Я вышел из очереди и отправился на торговую улицу. Какой-то тип продавал почтовые открытки, разложенные на бархатной обивке раскрытого чемодана: грязновато-коричневые изображения экзотических танцовщиц в прозрачных накидках, сквозь которые просвечивали обнаженные груди; толстозадых акробатов, вниз головой висевших на трапециях. Они отличались от тех, что продавались на Рамблас и были рассчитаны на другую публику — посетителей Музея восковых фигур, любителей пощекотать себе нервы.
— Глянь-ка сюда, — сказал продавец, протягивая мне черную коробку. В ней лежала фотография обнаженной женщины, охваченной ужасом, так как на ее шею опускался топор. Я отпрянул, затем посмотрел снова.
— У меня есть еще, но это уже за деньги, — сказал продавец. — Ты и так уже бесплатно два раза посмотрел.
Я покачал головой и направился было прочь.
Матери не понравилось бы, что я здесь шляюсь, подумал я, но затем вспомнил слова Альберто: «Потрать деньги. Потрать время. Веди себя, как положено парню твоего возраста».
— Любишь диковины? — спросил продавец и вытащил коробку, наполненную почтовыми открытками, фотографиями и книгами. Я посмотрел на корешки: «Рабы любви», «Восточные секреты», «Маркиз де Сад». Такие книги обязательно должны были привлечь внимание шестнадцатилетнего парня. Но мне на глаза попался заголовок тоненькой серой книжки, напечатанный серебряными буквами: «Страдания гениев: два века музыкального чуда».
— Эту лучше не бери, — сказал торговец. — Мало иллюстраций.
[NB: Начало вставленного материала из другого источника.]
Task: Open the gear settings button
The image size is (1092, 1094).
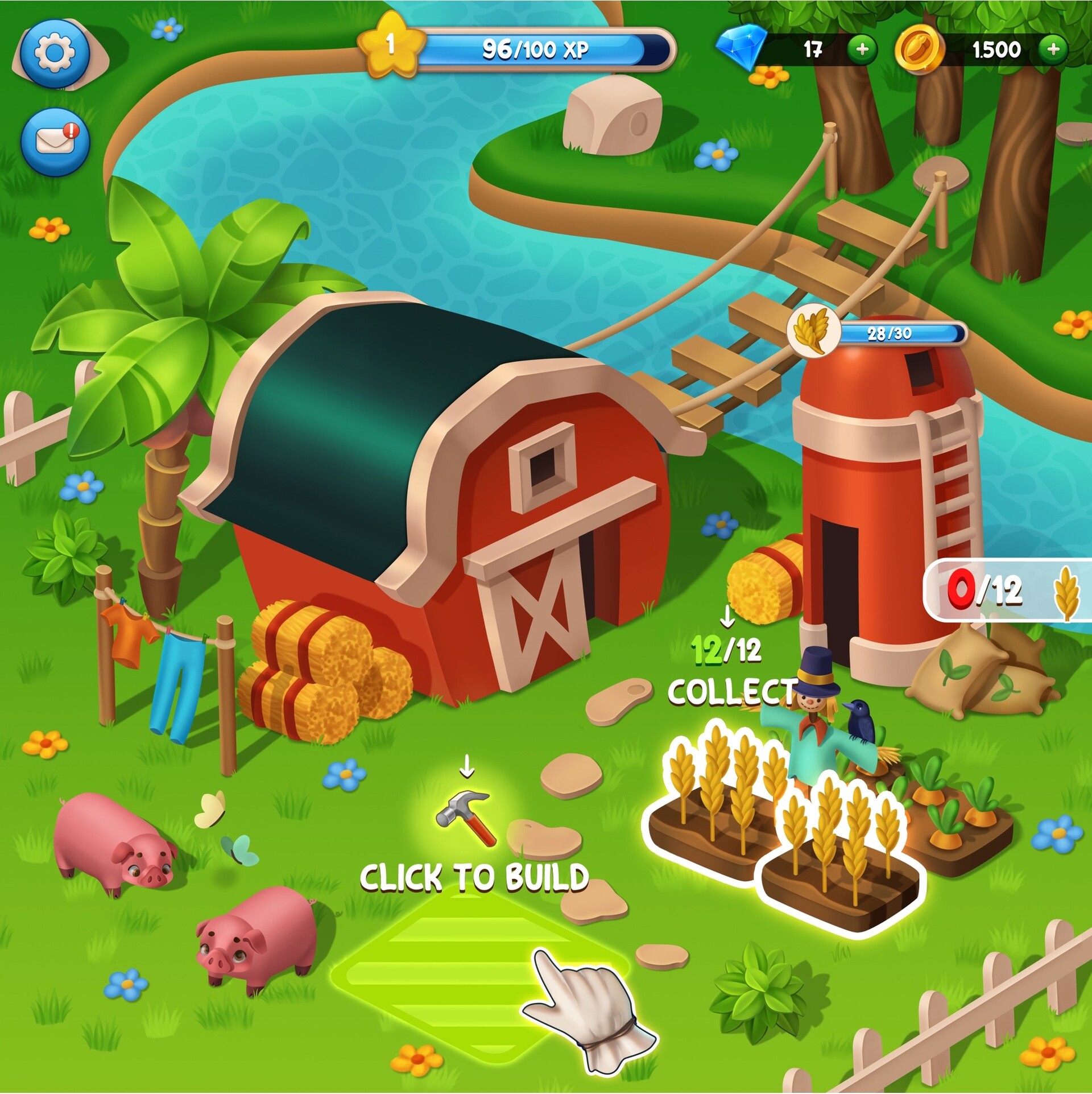Action: (55, 53)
Только маленькие девочки и мальчики. — Тут торговец оживился: — Хотя если тебе нравятся маленькие девочки и мальчики, то у меня есть другие книжки, поинтереснее: совсем без слов, одни картинки. Подожди, сейчас достану из другой коробки, сам увидишь.
Но я уже вынимал деньги из кармана. Он пожал плечами. Когда он протянул мне книгу, из испорченного переплета выпал титульный лист. Наши глаза встретились: он видел, что я по-прежнему хочу купить эту книгу, но понимал, что она бракованная, и поэтому оставил на моей ладони одну монету: — Тебе останется на мороженое. Иди.
Вот так я узнал о страданиях гениев. Прочитал о том, как Франца Йозефа Гайдна вырвали из лона семьи, третировали и за плохое поведение в школе били палкой; как безжалостный отец Моцарта заставлял его выступать; как Паганини не кормили и запирали в комнате, чтобы он бесконечно упражнялся на скрипке.
Я знал эти имена. Другие были мне незнакомы, но они волновали меня даже больше, потому что они превращали страдание одних и садизм других в нечто банальное и чуть ли не необходимое. Отец немецкой девочки Гертруды Мара, у которой не было матери, уходя на службу, привязывал ее к стулу, но она стала искусной скрипачкой. Калекой, но виртуозной исполнительницей.
По всей Европе музыкально одаренных детей били, лишали еды, игрушек, даже если это были куклы или шарики, которые дарили им почитатели. И насилие, похоже, приносило результаты. Дети, во всяком случае те, которым была посвящена эта тоненькая серая книжка, преуспели и стали знаменитыми. Синяки проходили, но музыка — музыка оставалась навсегда.
Целая глава этой книги была посвящена Хусто Аль-Серрасу и тем чудовищным воспитательным методам, которые взял на вооружение его отец после того, как их бросила не названная в книге мать-цыганка. Как-то один из покровителей подарил ему большую игрушечную лошадку, но отец отпилил лошадке голову, а туловище поставил рядом с пианино, чтобы мальчишка играл, сидя в седле. Автор утверждал, что юный пианист рыдал, когда испортили его подарок, но на фотографии в книге он, сидя на этой странной обезглавленной лошади, выглядел сияющим. Возможно, сама музыка была причиной этого внутреннего света. Или — тут моя зависть воспарила — это был результат абсолютной уверенности в своем будущем и понимания того, что родитель, добрый или злой, мудрый или заблуждающийся, искренне верит, что его сыну предназначено стать великим артистом.